■ PROMPT ■
From the line containing "Image resolution: width=750" through the end of the entries, please repeat every line exactly and nothing more; the pictures do not belong in the copy.

■ Collected data ■
---*---

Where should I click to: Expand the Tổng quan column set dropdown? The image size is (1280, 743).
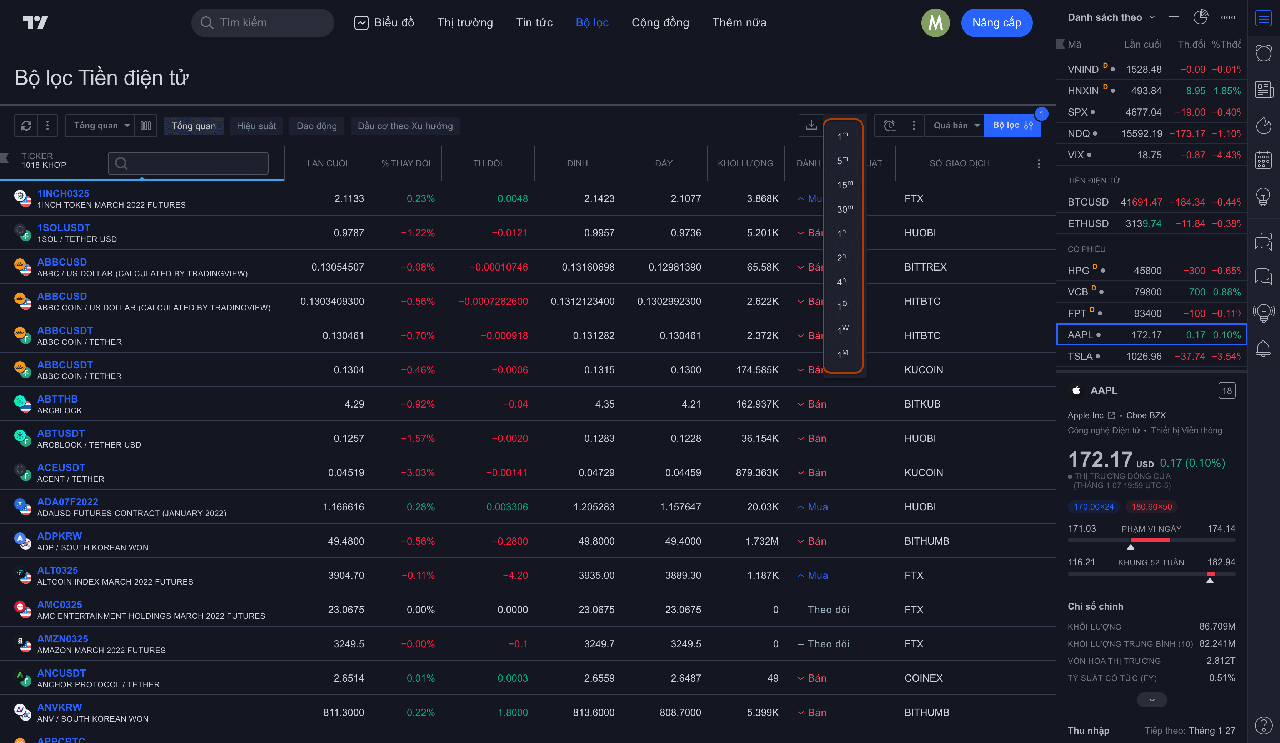coord(101,126)
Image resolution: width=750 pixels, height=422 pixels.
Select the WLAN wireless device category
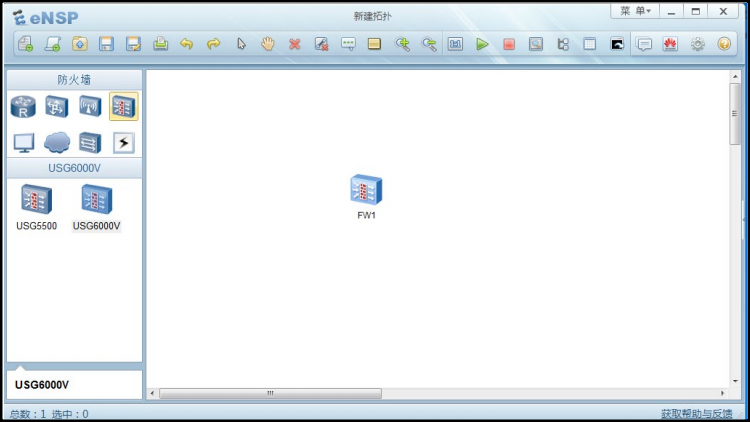coord(90,106)
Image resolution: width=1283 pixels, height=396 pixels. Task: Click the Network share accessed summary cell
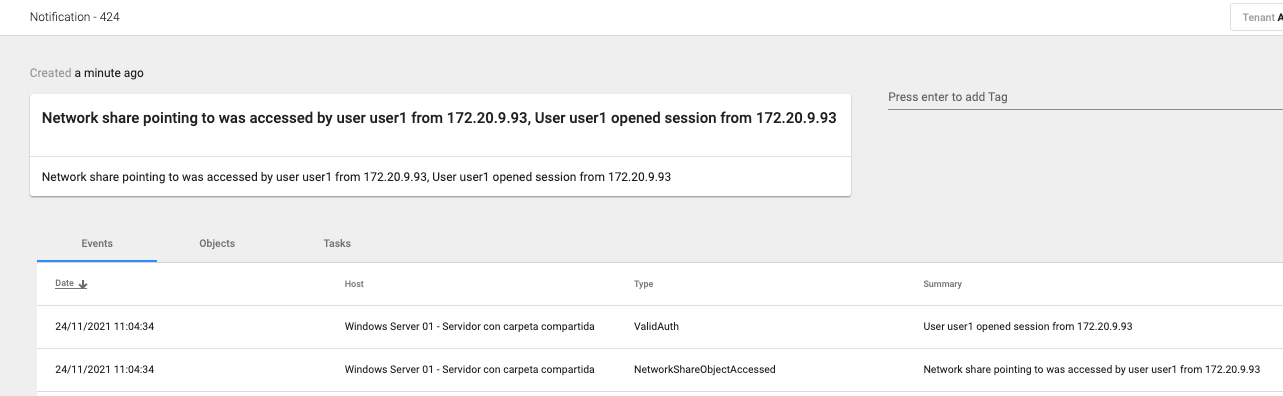1091,369
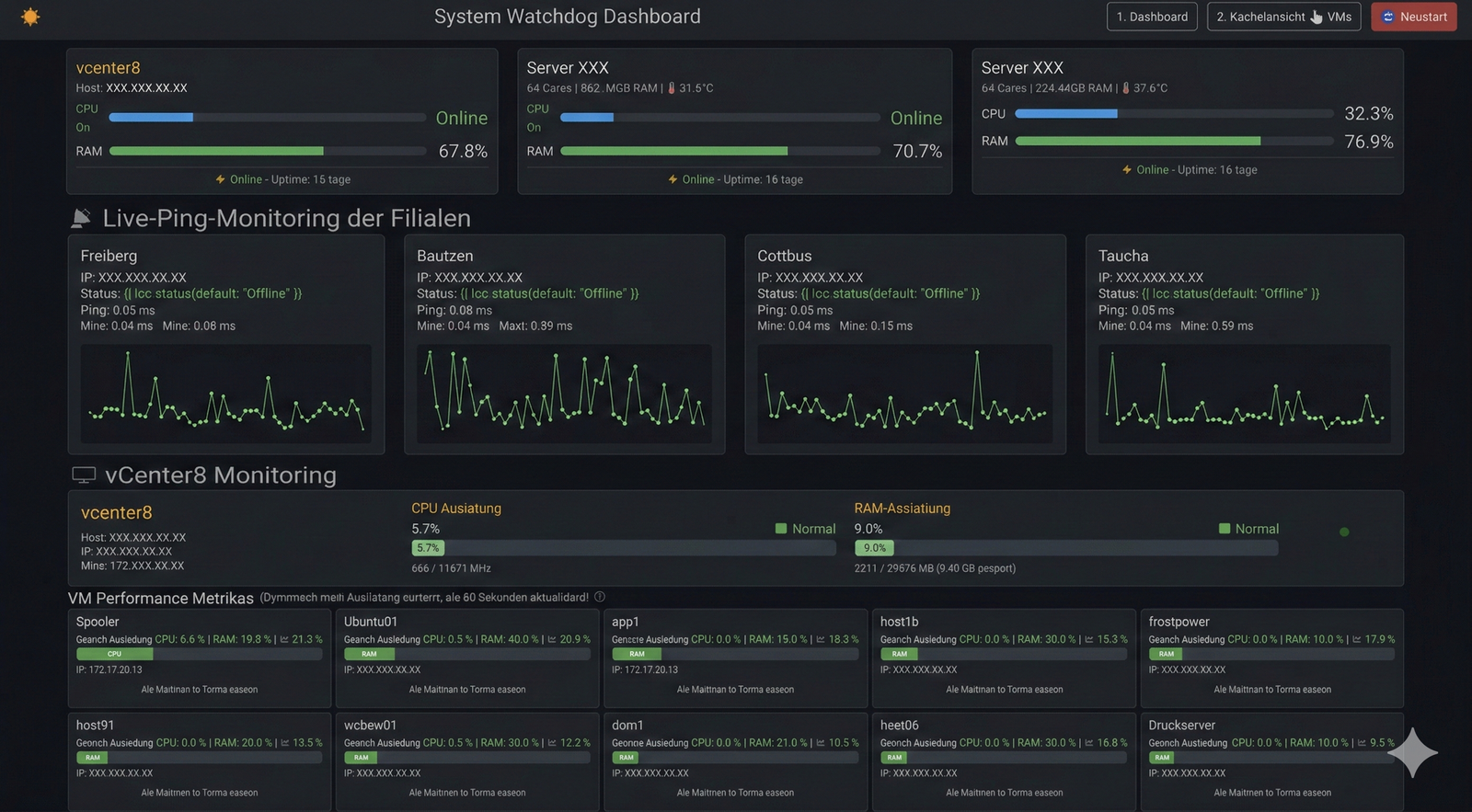Click the sparkle icon in bottom-right corner

1412,753
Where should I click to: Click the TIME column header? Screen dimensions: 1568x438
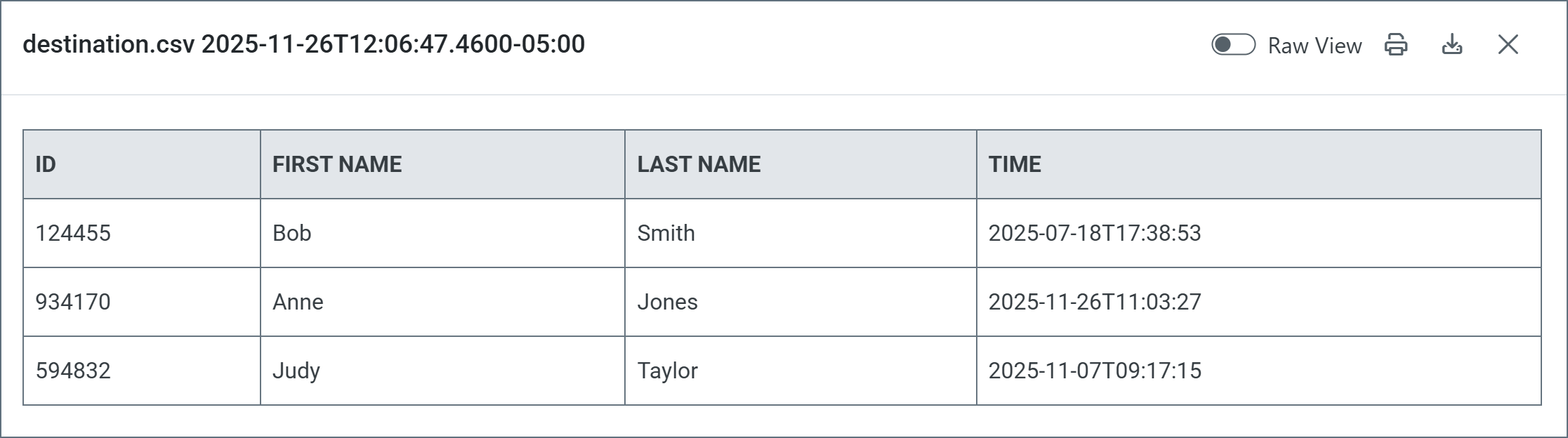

---*---

■ REPLY ■
Image resolution: width=750 pixels, height=422 pixels.
Select the WLAN wireless device category
coord(90,106)
Image resolution: width=1283 pixels, height=396 pixels. Task: Click the Network share accessed summary cell
1091,369
Click the sparkle icon in bottom-right corner

1412,753
Where should I click to: Click the TIME column header? Screen dimensions: 1568x438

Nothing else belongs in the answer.